Data for the task:
──────────
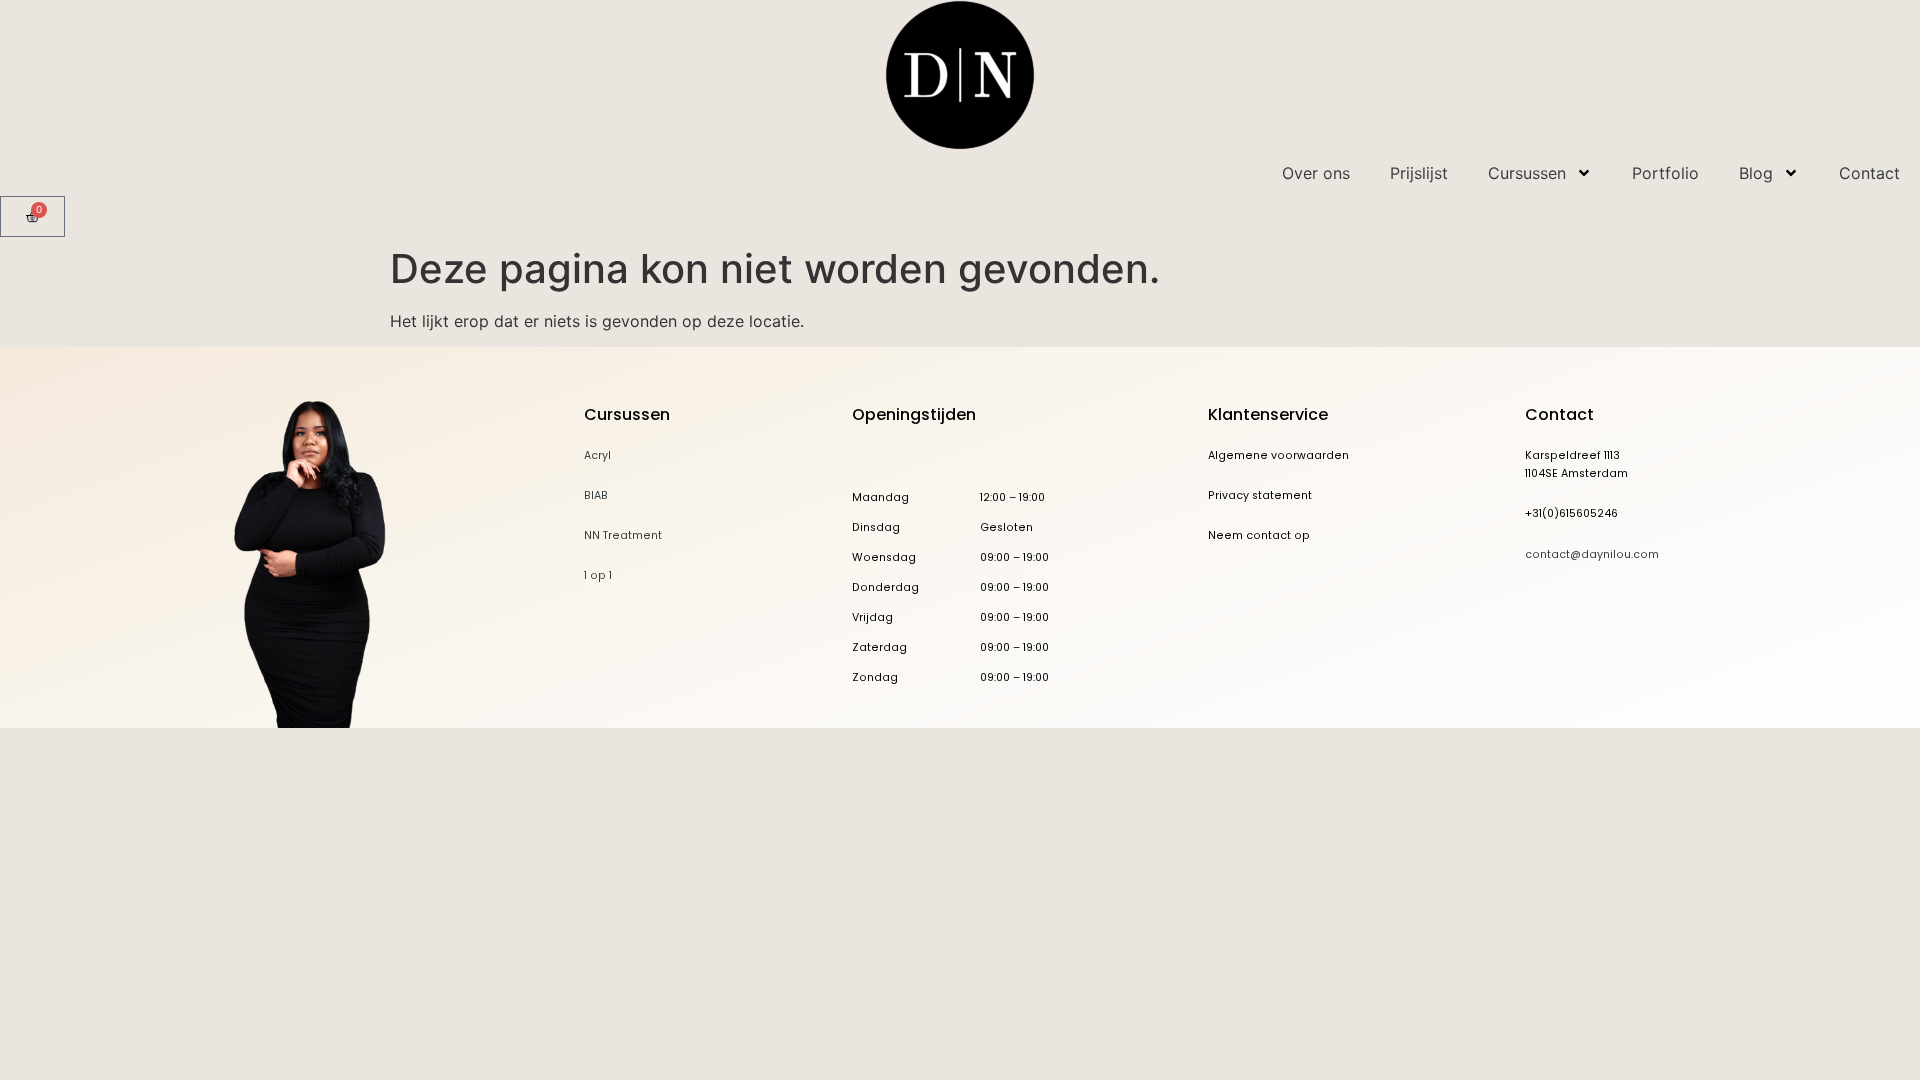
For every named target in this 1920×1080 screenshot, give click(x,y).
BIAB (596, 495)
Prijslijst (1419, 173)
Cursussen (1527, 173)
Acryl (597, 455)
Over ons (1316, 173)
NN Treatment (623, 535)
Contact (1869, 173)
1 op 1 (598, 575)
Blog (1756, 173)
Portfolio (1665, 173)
──────────
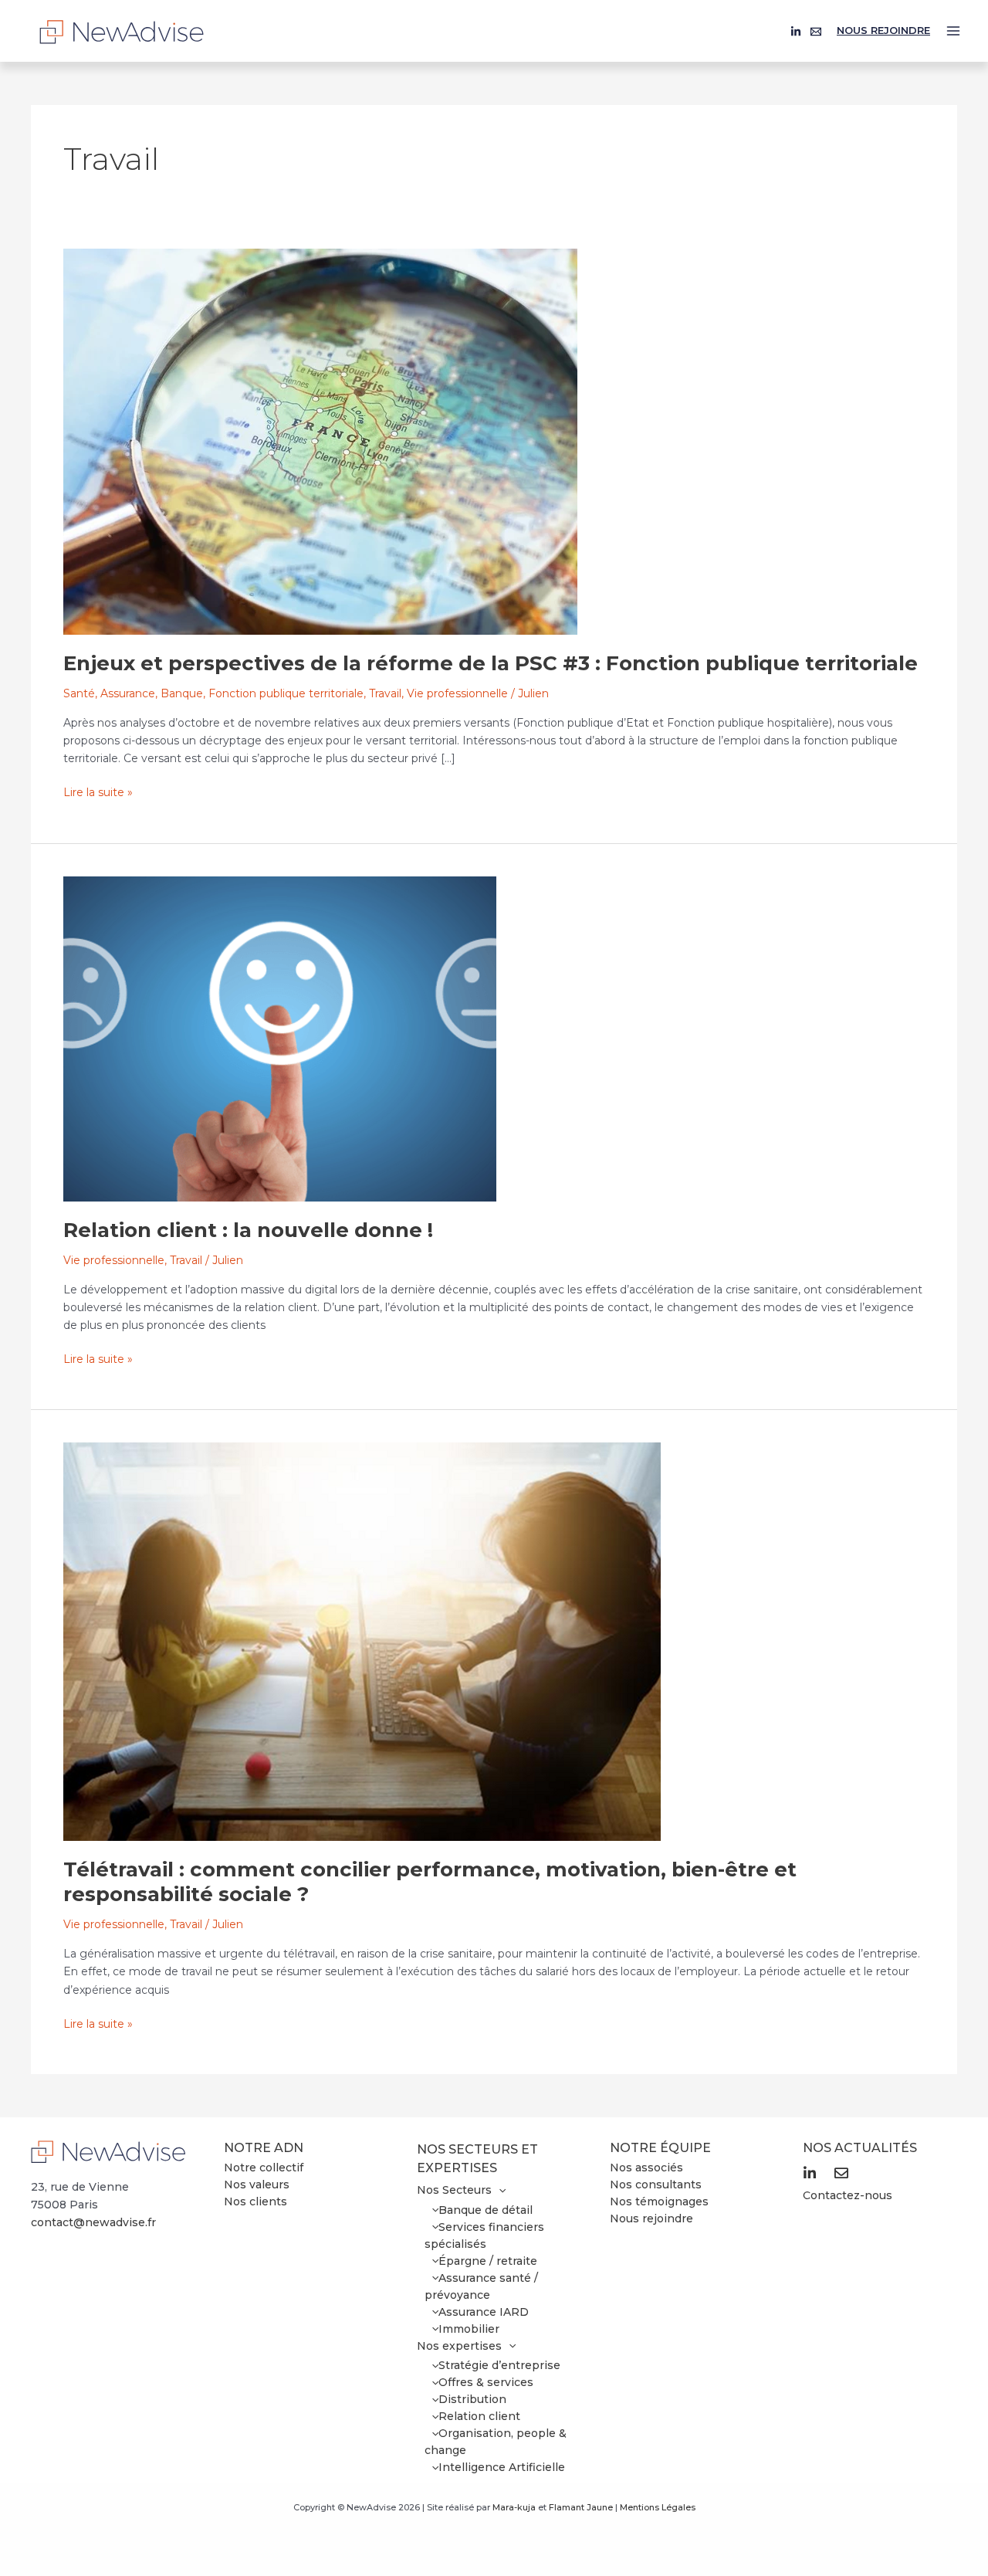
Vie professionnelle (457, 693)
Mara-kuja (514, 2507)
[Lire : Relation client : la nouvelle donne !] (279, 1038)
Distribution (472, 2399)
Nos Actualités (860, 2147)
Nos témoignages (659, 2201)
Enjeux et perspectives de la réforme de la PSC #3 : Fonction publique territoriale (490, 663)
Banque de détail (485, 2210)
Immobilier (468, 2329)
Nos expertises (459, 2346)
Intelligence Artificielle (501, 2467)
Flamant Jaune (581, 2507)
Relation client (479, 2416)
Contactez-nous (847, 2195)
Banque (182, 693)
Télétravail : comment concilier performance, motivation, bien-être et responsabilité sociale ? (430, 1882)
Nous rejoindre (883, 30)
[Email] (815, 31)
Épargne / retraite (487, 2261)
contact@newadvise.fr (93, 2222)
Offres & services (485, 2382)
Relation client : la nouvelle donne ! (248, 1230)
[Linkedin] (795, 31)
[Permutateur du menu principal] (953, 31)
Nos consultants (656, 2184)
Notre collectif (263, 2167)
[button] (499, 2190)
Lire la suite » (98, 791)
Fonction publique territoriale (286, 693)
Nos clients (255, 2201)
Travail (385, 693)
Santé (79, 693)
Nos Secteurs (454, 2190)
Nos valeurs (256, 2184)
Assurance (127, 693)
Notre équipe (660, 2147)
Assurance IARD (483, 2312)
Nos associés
──────────
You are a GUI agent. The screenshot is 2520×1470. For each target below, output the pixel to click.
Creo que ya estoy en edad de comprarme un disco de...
──────────
Exercise goal: Output exactly the lines of the material above from the one containing "Nos valeurs (256, 2184)" up to and including the one containing "Nos associés".

Answer for the task:
Nos valeurs (256, 2184)
Assurance (127, 693)
Notre équipe (660, 2147)
Assurance IARD (483, 2312)
Nos associés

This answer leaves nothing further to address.